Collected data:
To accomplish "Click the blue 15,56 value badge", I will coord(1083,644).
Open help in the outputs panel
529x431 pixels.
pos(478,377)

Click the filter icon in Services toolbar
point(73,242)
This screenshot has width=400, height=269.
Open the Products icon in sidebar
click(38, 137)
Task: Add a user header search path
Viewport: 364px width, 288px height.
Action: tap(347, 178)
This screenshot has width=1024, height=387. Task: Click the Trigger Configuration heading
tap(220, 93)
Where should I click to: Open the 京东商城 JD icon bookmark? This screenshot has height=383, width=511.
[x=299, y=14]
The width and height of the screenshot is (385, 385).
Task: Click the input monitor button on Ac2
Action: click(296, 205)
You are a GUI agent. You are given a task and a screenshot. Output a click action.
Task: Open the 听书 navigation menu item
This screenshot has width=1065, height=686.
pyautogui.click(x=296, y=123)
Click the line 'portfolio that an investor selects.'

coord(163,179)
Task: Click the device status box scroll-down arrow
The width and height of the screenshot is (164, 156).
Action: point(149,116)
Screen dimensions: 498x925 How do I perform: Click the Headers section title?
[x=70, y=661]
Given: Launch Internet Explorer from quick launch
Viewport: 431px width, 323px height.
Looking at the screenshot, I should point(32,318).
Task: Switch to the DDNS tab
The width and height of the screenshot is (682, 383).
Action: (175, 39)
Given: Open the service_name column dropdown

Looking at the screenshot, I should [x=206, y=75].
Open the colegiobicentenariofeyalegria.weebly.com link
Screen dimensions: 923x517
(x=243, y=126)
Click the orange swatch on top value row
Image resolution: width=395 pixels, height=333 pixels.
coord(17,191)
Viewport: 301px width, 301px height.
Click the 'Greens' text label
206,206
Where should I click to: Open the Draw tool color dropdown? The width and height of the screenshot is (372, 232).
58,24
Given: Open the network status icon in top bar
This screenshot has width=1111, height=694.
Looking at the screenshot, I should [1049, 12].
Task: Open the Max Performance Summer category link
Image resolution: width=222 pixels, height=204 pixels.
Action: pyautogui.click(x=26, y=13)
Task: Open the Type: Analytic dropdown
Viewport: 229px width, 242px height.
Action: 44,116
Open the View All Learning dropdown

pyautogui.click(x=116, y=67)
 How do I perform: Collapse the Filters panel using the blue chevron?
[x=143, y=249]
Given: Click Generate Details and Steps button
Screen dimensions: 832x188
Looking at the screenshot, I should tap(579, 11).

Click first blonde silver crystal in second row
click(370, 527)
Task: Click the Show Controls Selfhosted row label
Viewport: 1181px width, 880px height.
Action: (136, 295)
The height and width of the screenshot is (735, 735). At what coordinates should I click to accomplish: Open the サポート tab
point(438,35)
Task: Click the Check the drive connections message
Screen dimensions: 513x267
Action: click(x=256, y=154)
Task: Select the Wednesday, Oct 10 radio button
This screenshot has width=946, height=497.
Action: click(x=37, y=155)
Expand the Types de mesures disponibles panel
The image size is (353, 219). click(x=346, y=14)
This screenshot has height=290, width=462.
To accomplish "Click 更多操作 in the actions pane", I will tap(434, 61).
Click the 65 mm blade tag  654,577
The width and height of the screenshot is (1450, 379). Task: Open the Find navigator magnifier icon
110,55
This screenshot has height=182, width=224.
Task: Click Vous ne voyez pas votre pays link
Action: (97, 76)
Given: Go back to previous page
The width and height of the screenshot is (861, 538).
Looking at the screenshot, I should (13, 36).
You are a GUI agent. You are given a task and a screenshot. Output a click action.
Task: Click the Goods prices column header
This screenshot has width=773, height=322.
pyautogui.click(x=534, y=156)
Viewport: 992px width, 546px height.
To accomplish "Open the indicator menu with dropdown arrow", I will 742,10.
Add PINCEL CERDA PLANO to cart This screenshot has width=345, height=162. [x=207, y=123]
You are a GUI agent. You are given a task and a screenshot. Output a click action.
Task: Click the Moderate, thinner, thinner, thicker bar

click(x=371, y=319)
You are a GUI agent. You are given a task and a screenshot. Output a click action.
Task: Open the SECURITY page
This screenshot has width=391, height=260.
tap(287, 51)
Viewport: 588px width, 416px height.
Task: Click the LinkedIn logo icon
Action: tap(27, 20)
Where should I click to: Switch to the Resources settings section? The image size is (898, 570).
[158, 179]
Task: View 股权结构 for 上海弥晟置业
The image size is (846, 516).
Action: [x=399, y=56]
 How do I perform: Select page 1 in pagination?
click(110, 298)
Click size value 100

• [EXERCISE GOAL]: The output should be exactly the lines above from the line containing "Task: Select the" to the line containing "Click the 65", inclusive, with no other lines.

• [EXERCISE OUTPUT]:
Task: Select the Wednesday, Oct 10 radio button
This screenshot has width=946, height=497.
Action: click(x=37, y=155)
Expand the Types de mesures disponibles panel
The image size is (353, 219). click(x=346, y=14)
This screenshot has height=290, width=462.
To accomplish "Click 更多操作 in the actions pane", I will tap(434, 61).
Click the 65 mm blade tag  654,577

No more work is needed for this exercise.